# Einfacher Servlet-Server



## theomega (30. Jun 2005)

Hallo Leute,
ich suche einen einfachen, simplen und resourcen-sparenden servlet-server. Apache/Tomcat ist mir zu komplex, es geht darum erste erfahrungen und versuche mit servlets zu machen.
Wer hat mir einen Tipp?

DAnke
TO


----------



## Nick H. (30. Jun 2005)

ich denke Tomcat ist einer der einfachsten
die anderen wie Suns Application Server sind ja nur noch komplizierter...

also am besten bleibst du bei Tomcat
aber vielleicht kennt ja jemand anders einen...


----------



## Bleiglanz (1. Jul 2005)

versuch mal jetty (ist aber nicht einfacher als der tomcat)

gibts eigentlich jrun von allaire/macromedia noch? hatte wenigstens ein gutes admin - tool und war für anfänger leichter zu handhaben...


----------



## Nick H. (1. Jul 2005)

ich glaube davon wurden keine neuen Versionen mehr rausgebracht
hab jedenfalls nix davon gehört

theomega kann ja googln
ne ältere Version gibts bestimmt noch irgendwo...


----------



## byte (1. Jul 2005)

falls dich das connecten von apache mit tomcat abschreckt: du kannst den tomcat auch als stand-alone betreiben. und das ist nun wirklich denkbar einfach.


----------



## Nick H. (1. Jul 2005)

die kann man connecten?
wusst ich gar nicht
wofür soll das denn gut sein?
also ich hab Tomcat schon immer so benutzt


----------



## theomega (1. Jul 2005)

ich habe mir nach eurem tip tomcat in der aktuellen version nochmal angeschaut. Ich habe schon jahrelange Apache-Erfahrungen und hatte deshalb immer probiert den Apache und Tomcat zu verbinden und habe es nie so wie ich wollte hinbekommen. Aber "Stand-Alone" läuft der Tomcat gut, ich habe sogar meine ersten Anwendungen hinbekommen, danke erstmal.

Gruß
TO


----------



## byte (1. Jul 2005)

Nick H. hat gesagt.:
			
		

> die kann man connecten?



jo. das wird auch meistens so praktiziert. apache nimmt dann anfragen von aussen an und delegiert etwaige servlet/jsp anfragen an den tomcat weiter. alles andere beantwortet der apache selbst.

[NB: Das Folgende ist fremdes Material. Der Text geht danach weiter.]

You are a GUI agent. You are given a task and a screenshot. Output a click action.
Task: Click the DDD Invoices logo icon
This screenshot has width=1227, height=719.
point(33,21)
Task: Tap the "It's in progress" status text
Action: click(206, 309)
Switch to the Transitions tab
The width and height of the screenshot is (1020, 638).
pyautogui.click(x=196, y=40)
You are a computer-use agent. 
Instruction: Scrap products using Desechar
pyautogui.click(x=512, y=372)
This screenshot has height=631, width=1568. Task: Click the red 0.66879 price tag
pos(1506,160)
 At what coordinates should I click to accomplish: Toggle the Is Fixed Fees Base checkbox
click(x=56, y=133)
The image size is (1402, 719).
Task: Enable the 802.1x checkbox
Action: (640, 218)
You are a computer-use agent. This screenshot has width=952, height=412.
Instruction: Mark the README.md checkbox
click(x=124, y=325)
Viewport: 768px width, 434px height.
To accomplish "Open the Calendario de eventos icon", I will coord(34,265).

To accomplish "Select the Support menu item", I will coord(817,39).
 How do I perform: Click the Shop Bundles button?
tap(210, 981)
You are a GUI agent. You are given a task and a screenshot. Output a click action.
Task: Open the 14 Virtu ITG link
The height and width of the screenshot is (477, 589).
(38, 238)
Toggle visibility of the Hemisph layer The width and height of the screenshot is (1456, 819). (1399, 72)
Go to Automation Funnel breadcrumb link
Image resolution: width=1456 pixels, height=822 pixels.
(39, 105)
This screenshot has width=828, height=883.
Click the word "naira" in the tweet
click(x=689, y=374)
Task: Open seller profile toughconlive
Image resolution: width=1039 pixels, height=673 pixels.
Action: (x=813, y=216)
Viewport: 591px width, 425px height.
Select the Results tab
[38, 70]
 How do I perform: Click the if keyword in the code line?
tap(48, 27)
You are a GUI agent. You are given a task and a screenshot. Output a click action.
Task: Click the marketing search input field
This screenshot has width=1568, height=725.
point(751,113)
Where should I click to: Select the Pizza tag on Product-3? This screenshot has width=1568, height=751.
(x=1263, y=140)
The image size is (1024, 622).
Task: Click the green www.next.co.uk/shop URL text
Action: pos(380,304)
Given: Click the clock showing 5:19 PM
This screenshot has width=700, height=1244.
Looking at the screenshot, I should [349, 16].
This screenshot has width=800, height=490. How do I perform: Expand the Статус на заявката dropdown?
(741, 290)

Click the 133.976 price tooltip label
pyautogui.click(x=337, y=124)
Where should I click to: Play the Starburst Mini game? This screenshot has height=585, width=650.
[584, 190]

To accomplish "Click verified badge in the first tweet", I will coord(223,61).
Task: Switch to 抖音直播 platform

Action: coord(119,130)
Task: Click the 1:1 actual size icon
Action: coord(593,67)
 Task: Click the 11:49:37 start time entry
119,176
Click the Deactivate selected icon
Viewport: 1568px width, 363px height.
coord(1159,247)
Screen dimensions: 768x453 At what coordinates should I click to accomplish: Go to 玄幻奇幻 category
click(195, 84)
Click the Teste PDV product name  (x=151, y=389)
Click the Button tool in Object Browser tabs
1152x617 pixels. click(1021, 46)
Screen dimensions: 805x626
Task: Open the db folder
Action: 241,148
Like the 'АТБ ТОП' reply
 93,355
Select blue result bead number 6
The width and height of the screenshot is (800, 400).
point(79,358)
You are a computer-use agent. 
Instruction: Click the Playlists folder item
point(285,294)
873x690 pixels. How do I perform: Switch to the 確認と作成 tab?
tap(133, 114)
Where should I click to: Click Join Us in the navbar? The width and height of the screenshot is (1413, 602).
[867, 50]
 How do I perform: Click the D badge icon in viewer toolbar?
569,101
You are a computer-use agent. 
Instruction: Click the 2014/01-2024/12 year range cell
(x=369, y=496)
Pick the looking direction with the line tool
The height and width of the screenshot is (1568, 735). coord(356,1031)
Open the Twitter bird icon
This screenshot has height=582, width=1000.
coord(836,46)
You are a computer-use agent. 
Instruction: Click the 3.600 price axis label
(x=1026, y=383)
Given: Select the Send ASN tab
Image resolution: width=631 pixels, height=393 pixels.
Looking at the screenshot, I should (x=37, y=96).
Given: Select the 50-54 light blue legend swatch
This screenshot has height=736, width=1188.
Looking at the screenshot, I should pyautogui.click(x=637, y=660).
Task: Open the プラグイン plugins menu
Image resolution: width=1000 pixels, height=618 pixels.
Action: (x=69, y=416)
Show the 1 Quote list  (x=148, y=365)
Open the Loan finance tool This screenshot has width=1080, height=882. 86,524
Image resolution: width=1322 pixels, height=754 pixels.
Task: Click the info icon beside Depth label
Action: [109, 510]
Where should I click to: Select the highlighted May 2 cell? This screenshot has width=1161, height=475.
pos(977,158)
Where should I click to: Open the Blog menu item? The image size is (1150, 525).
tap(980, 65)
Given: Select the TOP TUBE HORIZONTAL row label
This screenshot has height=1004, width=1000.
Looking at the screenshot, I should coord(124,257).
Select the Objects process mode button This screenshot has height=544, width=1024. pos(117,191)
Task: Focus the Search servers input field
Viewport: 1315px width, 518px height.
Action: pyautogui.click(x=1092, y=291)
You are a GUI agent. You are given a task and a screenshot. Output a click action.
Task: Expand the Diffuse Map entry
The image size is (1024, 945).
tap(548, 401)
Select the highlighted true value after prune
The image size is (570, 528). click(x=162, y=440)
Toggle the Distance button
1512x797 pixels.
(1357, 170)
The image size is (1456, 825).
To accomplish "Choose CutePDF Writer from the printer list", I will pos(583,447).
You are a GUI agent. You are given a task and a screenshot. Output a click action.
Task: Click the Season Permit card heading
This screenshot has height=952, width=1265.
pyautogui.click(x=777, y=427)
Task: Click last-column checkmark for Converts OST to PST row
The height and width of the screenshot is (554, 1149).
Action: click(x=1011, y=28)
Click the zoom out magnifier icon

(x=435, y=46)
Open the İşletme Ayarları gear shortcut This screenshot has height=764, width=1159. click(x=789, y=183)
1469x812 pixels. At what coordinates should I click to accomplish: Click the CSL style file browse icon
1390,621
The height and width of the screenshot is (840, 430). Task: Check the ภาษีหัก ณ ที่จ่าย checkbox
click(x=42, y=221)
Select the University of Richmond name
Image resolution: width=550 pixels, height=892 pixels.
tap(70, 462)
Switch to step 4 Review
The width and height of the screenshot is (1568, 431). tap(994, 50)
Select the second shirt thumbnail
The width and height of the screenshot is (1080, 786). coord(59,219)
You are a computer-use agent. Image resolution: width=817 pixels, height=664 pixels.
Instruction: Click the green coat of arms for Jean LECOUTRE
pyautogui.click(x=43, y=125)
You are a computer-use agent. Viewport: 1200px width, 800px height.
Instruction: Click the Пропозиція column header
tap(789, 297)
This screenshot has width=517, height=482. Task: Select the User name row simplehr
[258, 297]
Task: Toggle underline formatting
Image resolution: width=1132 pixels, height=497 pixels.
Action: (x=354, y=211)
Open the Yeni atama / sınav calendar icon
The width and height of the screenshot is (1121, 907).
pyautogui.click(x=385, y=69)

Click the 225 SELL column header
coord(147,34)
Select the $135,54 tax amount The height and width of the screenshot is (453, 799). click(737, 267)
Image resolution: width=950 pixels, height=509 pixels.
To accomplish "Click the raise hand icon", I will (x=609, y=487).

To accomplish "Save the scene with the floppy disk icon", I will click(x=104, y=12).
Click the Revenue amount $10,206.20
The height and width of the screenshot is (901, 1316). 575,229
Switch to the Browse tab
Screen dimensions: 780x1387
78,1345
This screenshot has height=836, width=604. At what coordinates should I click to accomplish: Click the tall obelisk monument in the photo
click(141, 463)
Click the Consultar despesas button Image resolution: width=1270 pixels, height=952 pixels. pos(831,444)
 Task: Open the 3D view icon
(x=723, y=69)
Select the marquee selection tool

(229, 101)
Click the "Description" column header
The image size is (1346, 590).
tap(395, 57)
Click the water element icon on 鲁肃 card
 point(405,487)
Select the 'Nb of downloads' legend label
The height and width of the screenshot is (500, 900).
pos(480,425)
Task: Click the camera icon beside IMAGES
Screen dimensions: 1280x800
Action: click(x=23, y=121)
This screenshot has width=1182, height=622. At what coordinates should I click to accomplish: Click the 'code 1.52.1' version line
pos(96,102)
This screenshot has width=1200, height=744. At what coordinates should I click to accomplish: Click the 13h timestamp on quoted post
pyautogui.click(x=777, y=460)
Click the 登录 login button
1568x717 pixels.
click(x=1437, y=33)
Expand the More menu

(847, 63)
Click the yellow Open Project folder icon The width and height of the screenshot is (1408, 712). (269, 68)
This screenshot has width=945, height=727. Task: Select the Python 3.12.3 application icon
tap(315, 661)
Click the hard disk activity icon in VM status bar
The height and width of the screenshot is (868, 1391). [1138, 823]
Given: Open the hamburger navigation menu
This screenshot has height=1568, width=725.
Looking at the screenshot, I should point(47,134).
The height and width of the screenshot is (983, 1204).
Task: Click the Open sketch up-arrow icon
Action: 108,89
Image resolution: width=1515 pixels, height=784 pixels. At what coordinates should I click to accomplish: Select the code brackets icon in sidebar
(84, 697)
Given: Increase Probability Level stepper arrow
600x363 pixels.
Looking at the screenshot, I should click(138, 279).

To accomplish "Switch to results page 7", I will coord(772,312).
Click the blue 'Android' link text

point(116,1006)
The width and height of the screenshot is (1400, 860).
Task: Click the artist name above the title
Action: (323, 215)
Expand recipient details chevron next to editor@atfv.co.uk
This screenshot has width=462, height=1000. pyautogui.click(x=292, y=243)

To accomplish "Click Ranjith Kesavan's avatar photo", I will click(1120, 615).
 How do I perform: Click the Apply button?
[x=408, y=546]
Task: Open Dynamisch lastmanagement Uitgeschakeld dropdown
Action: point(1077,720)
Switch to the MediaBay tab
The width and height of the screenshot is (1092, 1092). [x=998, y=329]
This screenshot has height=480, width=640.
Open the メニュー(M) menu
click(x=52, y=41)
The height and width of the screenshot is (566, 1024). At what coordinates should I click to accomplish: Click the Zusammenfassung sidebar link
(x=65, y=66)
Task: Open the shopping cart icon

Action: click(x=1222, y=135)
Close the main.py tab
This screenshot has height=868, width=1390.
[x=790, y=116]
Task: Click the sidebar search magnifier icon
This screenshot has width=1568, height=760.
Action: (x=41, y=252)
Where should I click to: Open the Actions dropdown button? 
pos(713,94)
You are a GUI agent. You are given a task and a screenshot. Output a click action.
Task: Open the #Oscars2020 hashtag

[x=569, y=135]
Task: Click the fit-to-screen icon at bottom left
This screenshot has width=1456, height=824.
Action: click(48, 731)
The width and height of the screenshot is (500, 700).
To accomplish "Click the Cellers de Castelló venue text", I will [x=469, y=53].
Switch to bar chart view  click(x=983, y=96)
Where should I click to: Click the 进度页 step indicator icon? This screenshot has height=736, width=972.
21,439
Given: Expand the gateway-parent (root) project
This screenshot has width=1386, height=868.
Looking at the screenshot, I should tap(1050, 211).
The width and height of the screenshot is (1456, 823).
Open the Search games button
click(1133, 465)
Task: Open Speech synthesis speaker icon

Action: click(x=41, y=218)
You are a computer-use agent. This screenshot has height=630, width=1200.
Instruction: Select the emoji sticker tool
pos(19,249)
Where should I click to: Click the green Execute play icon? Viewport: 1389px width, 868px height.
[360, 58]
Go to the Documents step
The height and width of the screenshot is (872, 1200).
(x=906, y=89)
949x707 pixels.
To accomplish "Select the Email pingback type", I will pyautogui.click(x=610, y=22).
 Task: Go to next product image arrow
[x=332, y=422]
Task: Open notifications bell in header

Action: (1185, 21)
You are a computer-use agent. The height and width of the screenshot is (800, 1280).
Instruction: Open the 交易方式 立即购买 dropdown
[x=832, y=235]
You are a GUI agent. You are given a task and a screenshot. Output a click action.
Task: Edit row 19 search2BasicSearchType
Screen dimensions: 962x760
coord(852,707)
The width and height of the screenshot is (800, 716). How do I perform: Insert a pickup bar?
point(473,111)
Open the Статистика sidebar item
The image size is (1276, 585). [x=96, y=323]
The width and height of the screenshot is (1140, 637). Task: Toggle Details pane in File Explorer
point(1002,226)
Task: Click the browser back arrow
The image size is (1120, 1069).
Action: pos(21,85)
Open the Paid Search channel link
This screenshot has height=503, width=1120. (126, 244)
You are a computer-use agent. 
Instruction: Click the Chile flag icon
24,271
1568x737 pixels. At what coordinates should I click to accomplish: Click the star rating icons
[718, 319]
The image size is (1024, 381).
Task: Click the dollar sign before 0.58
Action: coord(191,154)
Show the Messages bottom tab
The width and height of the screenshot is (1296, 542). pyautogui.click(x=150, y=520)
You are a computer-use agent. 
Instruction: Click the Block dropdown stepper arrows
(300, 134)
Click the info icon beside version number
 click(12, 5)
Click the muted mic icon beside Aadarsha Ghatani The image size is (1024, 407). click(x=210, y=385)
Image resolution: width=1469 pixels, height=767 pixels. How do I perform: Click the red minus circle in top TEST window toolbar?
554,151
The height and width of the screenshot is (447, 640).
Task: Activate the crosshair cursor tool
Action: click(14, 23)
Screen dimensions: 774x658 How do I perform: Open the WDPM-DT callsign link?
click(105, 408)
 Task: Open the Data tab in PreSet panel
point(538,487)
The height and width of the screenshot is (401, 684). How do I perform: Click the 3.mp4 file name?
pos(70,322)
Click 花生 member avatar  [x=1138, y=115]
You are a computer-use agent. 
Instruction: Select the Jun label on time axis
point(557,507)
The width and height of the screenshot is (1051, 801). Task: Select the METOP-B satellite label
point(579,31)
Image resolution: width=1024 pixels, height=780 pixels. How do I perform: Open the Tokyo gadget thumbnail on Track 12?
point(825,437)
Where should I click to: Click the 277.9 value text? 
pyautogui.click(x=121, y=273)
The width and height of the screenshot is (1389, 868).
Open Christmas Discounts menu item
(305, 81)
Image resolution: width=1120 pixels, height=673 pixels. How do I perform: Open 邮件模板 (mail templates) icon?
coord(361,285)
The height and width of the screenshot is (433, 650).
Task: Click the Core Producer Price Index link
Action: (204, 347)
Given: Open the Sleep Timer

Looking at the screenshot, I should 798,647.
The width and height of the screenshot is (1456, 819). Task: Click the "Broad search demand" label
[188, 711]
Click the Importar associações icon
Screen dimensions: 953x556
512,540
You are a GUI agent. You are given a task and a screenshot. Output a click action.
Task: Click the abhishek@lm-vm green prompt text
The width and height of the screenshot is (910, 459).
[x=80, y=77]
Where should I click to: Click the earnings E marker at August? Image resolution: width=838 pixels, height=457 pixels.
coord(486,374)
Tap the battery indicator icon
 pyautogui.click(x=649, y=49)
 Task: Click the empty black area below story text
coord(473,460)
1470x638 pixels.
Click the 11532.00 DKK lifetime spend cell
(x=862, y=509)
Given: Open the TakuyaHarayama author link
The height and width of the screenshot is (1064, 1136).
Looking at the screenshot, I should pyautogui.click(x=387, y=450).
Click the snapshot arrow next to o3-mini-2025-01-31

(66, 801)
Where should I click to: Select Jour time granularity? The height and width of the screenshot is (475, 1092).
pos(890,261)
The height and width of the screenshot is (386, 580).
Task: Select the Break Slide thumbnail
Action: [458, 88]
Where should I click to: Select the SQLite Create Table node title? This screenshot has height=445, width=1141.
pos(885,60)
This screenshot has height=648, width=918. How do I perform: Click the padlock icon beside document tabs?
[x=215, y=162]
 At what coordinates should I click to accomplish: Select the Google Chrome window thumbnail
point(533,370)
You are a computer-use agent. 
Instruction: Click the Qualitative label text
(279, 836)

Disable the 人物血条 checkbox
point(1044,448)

das hat einmal den vorteil, dass man apache features nutzen kann,  zb. php/cgi unterstützung. ausserdem ist es sicherer (tomcat standalone läuft als root an port 80).


----------



## Nick H. (1. Jul 2005)

achso dann is es eh wurscht ich benutz den nur lokal
und Php benutz ich gar nicht...


----------